L’article 10 de la Convention européenne des droits de l’Homme et la jurisprudence de la Cour européenne des droits de l’Homme confirment absolument cette approche :
« La liberté d’expression vaut non seulement pour les « informations » ou « idées » accueillies avec faveur ou considérées comme inoffensives ou indifférentes, mais aussi pour celles qui heurtent, choquent ou inquiètent : ainsi le veulent le pluralisme, la tolérance et l’esprit d’ouverture sans lesquels, il n’est pas de « société démocratique ».
D’ailleurs, historiquement, les articles 10 et 11 de la Déclaration des droits de l’homme et du citoyen de 1789 ne disent pas autre chose :
« Nul ne doit être inquiété pour ses opinions, même religieuses, pourvu que leur manifestation ne trouble pas l’ordre public établi par la loi. »
Et puisque vous évoquez dans les considérants de la délibération ce fameux risque de troubles à l’ordre public, je vous pose la question, monsieur le maire, craignez vous vraiment, à l’image de notre gouvernement actuel, que des « bonnets rouges » ou que des « bonnets verts » ou encore que des « pigeons » viennent s’exclamer sous les fenêtres de votre bureau ou perturber vos meetings et vos déplacements dans la cité, parce que vos opposants politiques les aurez délibérément trompés sur la réalité de la dette de notre collectivité ?

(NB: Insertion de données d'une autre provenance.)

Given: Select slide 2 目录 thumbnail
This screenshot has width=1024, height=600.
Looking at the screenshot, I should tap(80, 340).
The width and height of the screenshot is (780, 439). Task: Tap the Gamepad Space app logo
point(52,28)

Cette évocation de troubles à l’ordre public pour justifier votre démarche est, je le dis, totalement dérisoire, elle est fantasmée et pour tout dire, risible.

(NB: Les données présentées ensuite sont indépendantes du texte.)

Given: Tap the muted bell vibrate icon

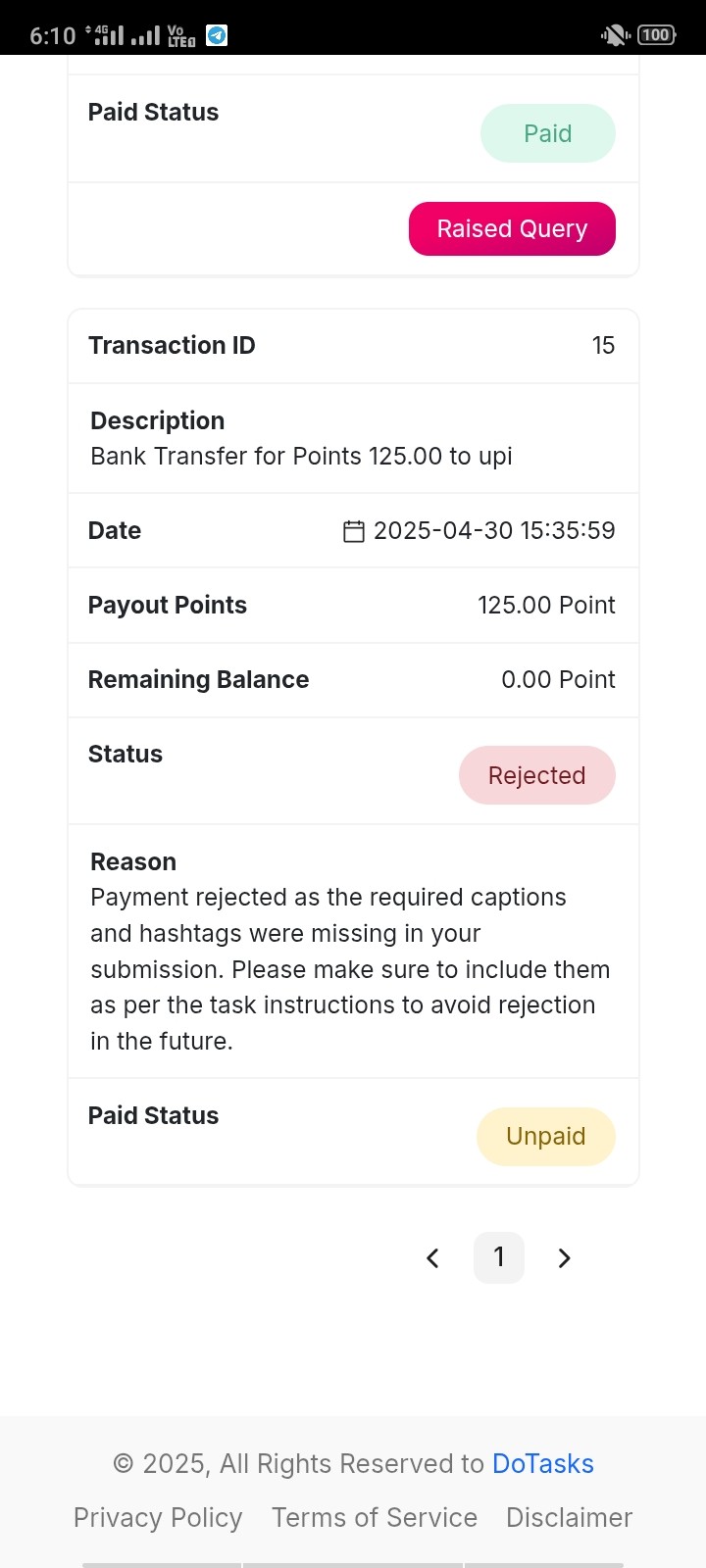Looking at the screenshot, I should [x=615, y=35].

La judiciarisation du débat politique que vous mettez en place cet après midi est très grave, d’autant qu’elle pose des problèmes d’ordre éthiques et philosophiques qu’il est difficile de passer sous silence.
A l’image de ce que Voltaire disait à propos de la lecture : « Un livre vous déplaît-il, réfutez-le par l’esprit et non par la loi », on peut clairement vous conseiller, monsieur le maire, la formule suivante : « Un débat sur la dette vous déplaît, réfutez le par l’esprit et non par la loi ».
Car, que craignez-vous en somme de cette discussion qui va nécessairement s’engager sur nos finances locales à l’approche des échéances électorales que j’évoquai tout à l’heure ?
Auriez-vous en réalité des choses à cacher ? Des craintes budgétaires inavouées et par conséquent, impossibles à révéler ?
Sur ce point, je vous renvoie à ce qu’écrivait dès 1859 John Stuart Mill, le philosophe et économiste britannique – je le cite car il a dit les choses beaucoup mieux que je pourrais le faire moi même – :
« Mais ce qu’il y a de particulièrement néfaste à imposer silence à l’expression d’une opinion, c’est que cela revient à voler l’humanité : tant la postérité que la génération présente, les détracteurs de cette opinion davantage encore que ses détenteurs. Si l’opinion est juste, on les prive de l’occasion d’échanger l’erreur pour la vérité ; si elle est fausse, ils perdent un bénéfice presque aussi considérable : une perception plus claire et une impression plus vive de la vérité que produit sa confrontation avec l’erreur. »
Enfin et même si je sais que vous n’appréciez guère qu’un élu puisse vous suggérer un conseil, je vous invite quand même, monsieur le maire, à méditer ce que Diderot écrivait sur le commerce de la librairie car cela s’applique parfaitement à la délibération que nous examinons ensemble à l’instant :
« Plus la censure était sévère, écrivait Diderot, plus elle haussait le prix du livre, plus elle excitait la curiosité de le lire, plus il était acheté, plus il était lu. ».
Autrement dit, soyez certain que plus vous chercherez à censurer le débat sur nos finances et sur notre dette, plus celui-ci va mobiliser les élus et plus il va aiguiser l’appétit de la presse !
Je vous invite donc, depuis la place que vous m’avez aujourd’hui réservée, à retirer cette délibération absurde, car, sincèrement, j’ai la conviction que c’est bien elle qui va nuire à l’image de notre collectivité.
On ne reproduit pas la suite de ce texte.